Please find the line that holds "Where should I" below and reproduce it, along with every line after it through the end, exactly and without pictures.

START INFORMATION

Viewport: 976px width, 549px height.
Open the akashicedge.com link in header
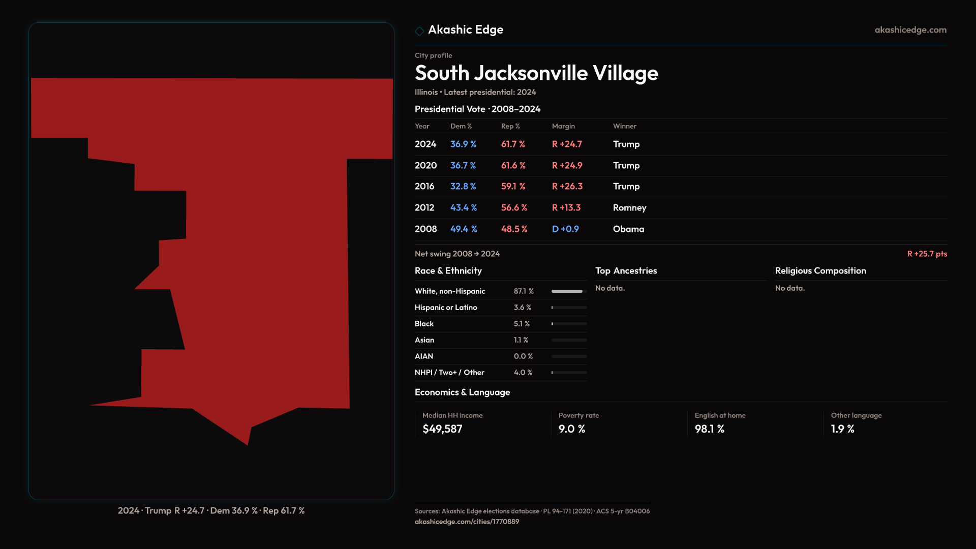click(x=910, y=30)
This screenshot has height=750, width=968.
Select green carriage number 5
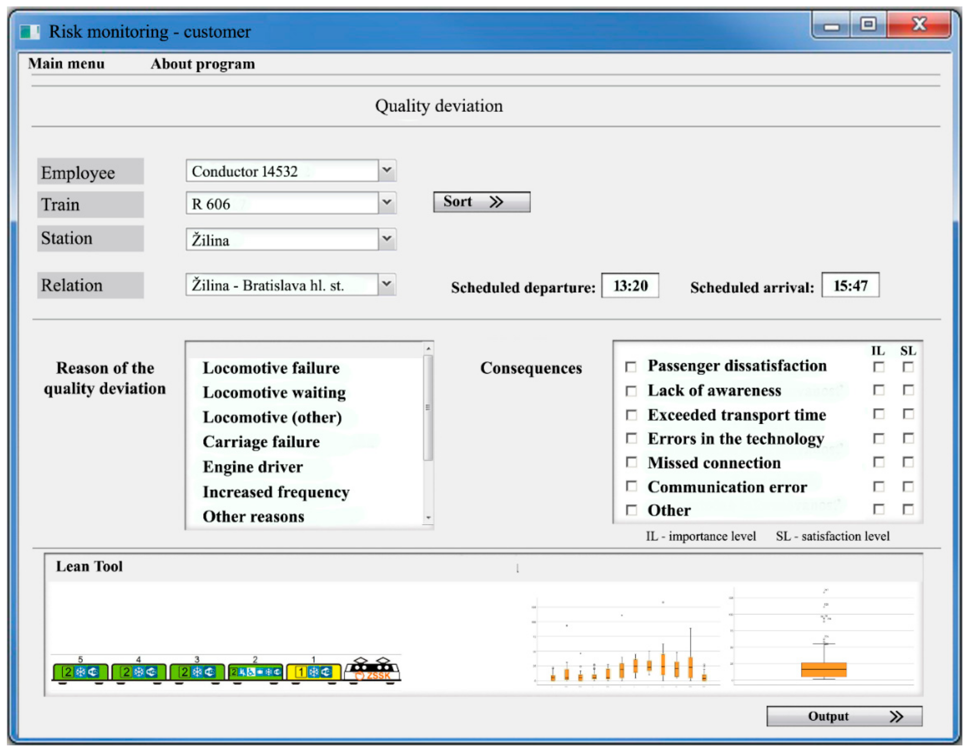pos(80,672)
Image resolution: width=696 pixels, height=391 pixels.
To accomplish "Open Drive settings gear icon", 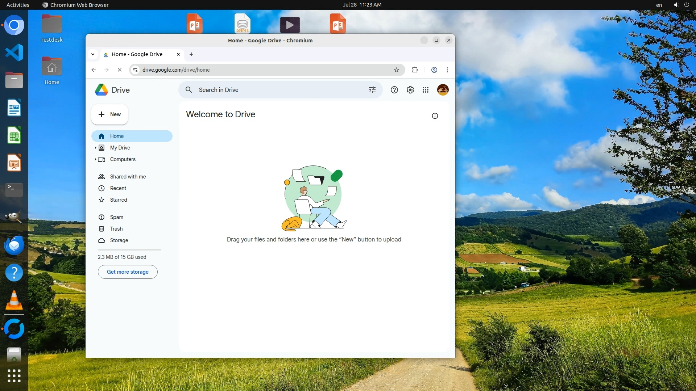I will coord(410,90).
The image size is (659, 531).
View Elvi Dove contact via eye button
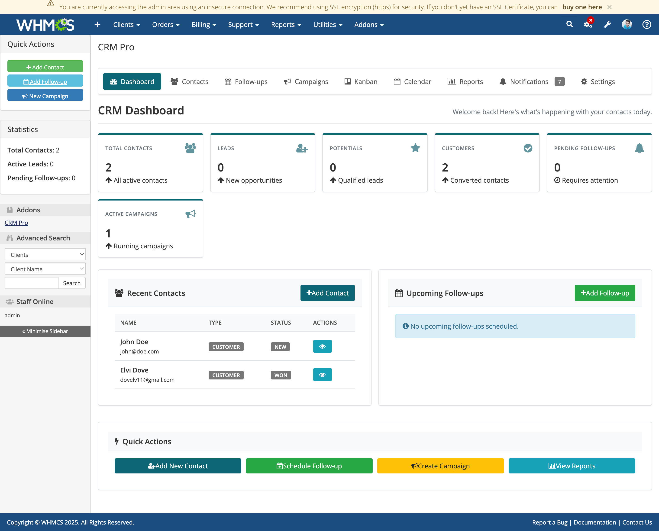(322, 374)
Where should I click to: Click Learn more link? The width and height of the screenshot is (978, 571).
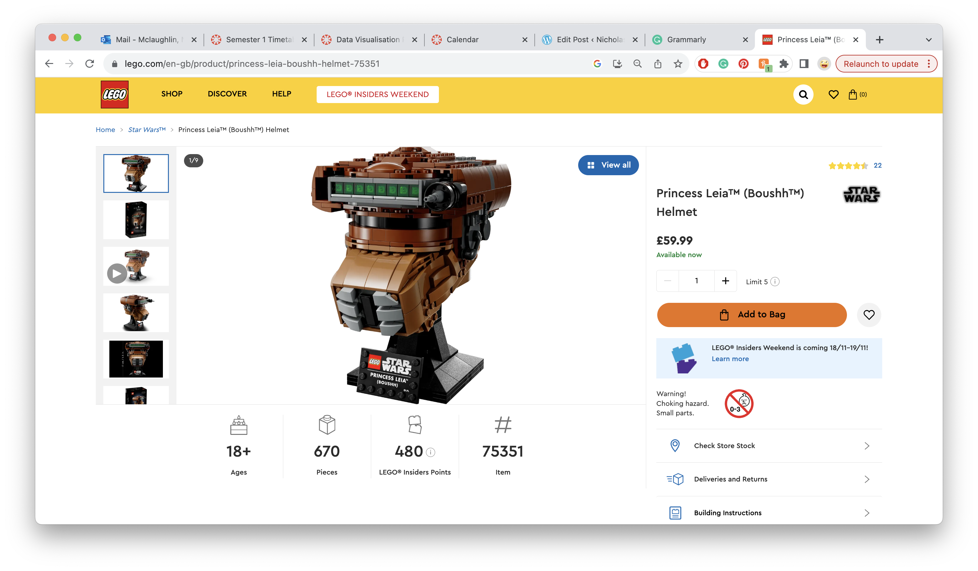[x=730, y=359]
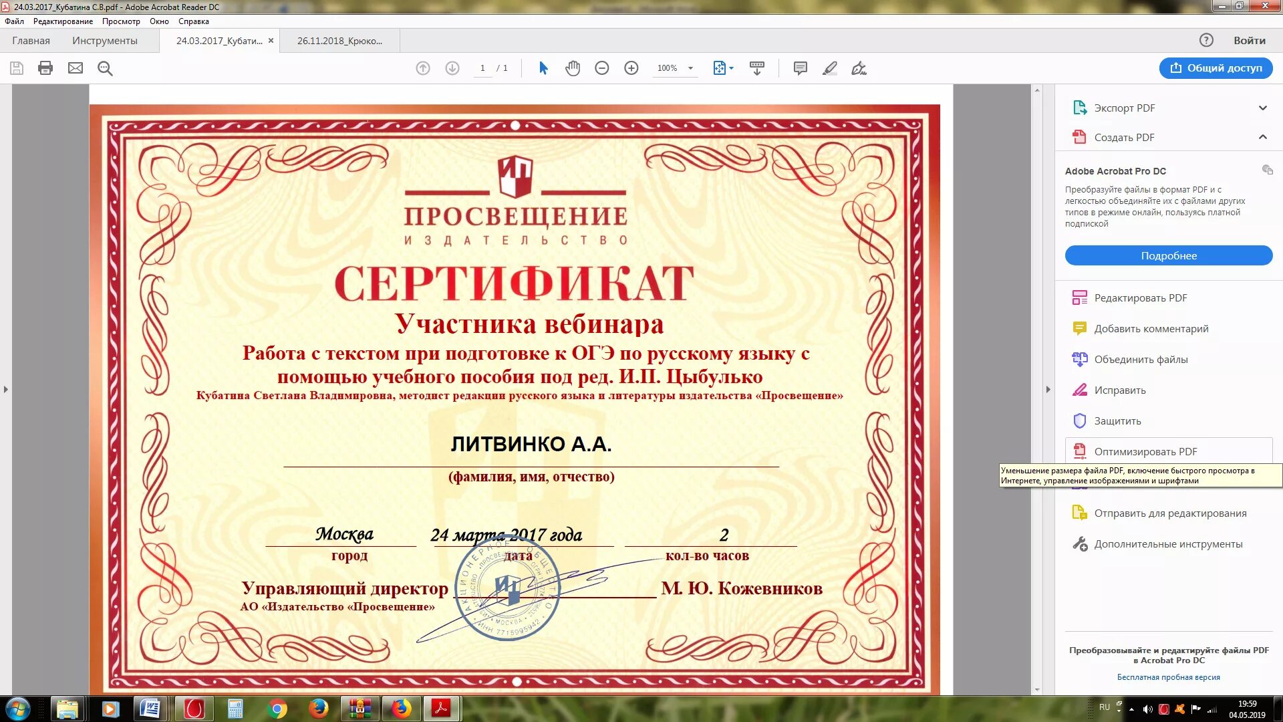Open the find text magnifier tool
Screen dimensions: 1283x722
[x=105, y=68]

END INFORMATION

*RESULT BELOW*.
Where should I click to: Click Learn more link? The width and height of the screenshot is (978, 571).
[x=730, y=359]
Open the find text magnifier tool
Screen dimensions: 1283x722
[x=105, y=68]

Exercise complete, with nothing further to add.